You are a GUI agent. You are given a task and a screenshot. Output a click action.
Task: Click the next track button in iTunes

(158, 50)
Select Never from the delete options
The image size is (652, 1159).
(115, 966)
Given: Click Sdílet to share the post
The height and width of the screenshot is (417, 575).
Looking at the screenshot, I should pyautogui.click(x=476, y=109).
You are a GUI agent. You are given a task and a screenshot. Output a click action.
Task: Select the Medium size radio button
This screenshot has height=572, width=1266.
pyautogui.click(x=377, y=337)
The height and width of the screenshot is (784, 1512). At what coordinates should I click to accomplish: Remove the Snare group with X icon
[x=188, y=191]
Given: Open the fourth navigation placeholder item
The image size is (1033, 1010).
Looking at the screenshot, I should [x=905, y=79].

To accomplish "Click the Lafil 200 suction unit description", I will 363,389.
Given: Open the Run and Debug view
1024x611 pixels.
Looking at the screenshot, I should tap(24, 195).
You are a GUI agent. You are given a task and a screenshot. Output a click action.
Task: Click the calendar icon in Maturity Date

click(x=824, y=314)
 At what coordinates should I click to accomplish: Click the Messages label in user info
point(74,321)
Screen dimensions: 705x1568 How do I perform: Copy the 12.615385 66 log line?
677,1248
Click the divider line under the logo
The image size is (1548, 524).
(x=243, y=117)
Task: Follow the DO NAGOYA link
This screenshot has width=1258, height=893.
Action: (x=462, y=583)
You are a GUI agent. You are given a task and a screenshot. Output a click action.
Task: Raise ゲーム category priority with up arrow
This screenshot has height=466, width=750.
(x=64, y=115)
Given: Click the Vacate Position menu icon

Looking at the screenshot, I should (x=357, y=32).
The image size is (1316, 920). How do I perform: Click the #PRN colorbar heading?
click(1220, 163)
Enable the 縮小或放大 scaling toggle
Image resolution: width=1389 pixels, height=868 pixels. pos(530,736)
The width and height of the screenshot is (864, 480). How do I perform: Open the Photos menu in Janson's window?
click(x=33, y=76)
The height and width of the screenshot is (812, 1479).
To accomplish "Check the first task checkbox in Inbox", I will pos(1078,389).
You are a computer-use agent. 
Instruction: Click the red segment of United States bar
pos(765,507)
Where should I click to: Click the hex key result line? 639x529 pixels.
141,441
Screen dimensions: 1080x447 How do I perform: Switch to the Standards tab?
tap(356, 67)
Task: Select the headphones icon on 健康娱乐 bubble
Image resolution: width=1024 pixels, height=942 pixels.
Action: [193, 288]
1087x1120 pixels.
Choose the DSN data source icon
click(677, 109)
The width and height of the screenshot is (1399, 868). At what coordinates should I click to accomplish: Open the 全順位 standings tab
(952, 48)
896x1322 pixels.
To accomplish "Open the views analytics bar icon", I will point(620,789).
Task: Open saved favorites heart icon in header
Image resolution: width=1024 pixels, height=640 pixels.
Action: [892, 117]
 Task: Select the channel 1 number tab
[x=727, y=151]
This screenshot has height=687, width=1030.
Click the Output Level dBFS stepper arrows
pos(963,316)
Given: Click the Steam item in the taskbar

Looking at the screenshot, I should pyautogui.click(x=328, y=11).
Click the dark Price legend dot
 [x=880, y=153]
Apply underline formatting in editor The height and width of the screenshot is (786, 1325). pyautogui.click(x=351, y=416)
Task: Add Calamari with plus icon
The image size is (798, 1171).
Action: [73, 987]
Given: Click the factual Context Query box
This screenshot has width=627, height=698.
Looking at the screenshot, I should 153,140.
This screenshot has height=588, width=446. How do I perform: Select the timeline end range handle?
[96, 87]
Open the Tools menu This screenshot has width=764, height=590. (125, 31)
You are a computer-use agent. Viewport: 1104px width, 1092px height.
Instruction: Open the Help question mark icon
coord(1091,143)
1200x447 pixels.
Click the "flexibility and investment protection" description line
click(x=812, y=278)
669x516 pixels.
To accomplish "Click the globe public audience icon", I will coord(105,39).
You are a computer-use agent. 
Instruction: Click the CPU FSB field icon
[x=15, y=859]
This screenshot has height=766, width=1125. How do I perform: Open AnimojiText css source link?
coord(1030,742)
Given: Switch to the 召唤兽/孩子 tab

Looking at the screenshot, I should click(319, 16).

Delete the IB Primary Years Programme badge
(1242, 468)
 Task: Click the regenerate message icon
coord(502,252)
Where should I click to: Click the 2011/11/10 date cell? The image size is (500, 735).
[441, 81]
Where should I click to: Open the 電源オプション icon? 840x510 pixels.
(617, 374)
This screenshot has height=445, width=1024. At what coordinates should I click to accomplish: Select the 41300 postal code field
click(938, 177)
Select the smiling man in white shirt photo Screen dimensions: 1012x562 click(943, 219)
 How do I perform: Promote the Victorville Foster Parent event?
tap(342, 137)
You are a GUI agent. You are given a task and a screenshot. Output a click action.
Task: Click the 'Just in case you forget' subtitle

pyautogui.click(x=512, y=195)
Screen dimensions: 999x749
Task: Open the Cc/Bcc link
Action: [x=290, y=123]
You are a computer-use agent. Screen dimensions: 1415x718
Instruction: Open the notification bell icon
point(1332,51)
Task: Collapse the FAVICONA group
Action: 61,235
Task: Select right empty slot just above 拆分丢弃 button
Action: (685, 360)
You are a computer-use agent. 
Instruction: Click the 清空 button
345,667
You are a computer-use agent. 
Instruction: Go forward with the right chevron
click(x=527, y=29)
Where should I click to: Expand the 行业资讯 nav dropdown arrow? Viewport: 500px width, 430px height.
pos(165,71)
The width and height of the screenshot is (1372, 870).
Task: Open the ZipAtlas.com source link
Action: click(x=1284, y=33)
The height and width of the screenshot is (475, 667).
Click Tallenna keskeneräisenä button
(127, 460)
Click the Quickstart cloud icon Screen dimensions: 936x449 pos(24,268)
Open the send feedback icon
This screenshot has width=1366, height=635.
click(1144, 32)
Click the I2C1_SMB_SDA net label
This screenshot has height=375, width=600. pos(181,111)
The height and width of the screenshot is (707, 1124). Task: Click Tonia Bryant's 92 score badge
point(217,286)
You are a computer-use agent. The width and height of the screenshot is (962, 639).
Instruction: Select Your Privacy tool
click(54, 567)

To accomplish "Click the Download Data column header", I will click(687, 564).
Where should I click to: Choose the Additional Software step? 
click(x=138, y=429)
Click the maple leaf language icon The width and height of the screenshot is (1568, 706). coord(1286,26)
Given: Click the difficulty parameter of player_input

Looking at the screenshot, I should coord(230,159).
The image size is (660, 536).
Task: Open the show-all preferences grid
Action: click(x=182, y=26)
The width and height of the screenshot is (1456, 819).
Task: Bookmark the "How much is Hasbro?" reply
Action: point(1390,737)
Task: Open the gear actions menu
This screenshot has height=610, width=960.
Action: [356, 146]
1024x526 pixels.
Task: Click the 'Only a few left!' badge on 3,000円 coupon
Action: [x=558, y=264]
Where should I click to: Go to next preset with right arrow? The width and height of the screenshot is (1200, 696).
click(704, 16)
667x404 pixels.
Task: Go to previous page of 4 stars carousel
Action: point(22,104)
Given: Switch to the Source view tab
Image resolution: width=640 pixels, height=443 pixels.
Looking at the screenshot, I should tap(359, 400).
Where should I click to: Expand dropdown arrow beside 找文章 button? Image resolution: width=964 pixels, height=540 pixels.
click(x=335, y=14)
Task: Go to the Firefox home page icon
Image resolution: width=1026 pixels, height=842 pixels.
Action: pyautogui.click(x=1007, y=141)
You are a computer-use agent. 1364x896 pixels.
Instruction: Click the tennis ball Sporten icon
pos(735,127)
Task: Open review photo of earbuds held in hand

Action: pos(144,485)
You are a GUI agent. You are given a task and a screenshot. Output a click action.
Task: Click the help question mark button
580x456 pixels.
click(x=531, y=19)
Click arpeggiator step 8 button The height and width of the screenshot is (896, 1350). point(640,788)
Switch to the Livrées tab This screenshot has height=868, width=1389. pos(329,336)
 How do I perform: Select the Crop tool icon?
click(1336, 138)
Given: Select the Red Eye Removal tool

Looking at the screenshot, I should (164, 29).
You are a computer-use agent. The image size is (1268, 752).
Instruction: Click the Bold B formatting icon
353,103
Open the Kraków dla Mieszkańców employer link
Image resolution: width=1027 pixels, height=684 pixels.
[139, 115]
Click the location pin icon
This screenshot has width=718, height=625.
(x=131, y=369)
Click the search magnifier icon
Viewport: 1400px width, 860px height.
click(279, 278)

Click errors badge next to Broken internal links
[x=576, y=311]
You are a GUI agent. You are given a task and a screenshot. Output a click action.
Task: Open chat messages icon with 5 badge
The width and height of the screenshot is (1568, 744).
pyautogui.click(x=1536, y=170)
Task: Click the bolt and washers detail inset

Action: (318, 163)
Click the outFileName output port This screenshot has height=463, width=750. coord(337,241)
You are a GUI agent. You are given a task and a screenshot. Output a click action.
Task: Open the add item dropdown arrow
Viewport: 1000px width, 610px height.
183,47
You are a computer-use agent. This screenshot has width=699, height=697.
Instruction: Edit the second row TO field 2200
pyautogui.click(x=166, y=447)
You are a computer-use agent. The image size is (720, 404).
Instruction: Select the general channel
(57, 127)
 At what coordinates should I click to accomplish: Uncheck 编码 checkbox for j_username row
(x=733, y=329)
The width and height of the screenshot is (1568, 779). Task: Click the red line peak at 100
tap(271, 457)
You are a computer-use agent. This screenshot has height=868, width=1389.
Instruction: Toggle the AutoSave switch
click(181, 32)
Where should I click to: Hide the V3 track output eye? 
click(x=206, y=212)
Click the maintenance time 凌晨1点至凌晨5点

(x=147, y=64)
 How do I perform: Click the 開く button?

━━━━━━━━━━

WHAT IS BEING ASKED
Restate word for word only the lines above from the line containing "Given: Click the difficulty" to the line containing "Task: Go to the Firefox home page icon", both of them included.

RESPONSE BOX
Given: Click the difficulty parameter of player_input

Looking at the screenshot, I should coord(230,159).
The image size is (660, 536).
Task: Open the show-all preferences grid
Action: click(x=182, y=26)
The width and height of the screenshot is (1456, 819).
Task: Bookmark the "How much is Hasbro?" reply
Action: point(1390,737)
Task: Open the gear actions menu
This screenshot has height=610, width=960.
Action: [356, 146]
1024x526 pixels.
Task: Click the 'Only a few left!' badge on 3,000円 coupon
Action: [x=558, y=264]
Where should I click to: Go to next preset with right arrow? The width and height of the screenshot is (1200, 696).
click(704, 16)
667x404 pixels.
Task: Go to previous page of 4 stars carousel
Action: point(22,104)
Given: Switch to the Source view tab
Image resolution: width=640 pixels, height=443 pixels.
Looking at the screenshot, I should tap(359, 400).
Where should I click to: Expand dropdown arrow beside 找文章 button? Image resolution: width=964 pixels, height=540 pixels.
click(x=335, y=14)
Task: Go to the Firefox home page icon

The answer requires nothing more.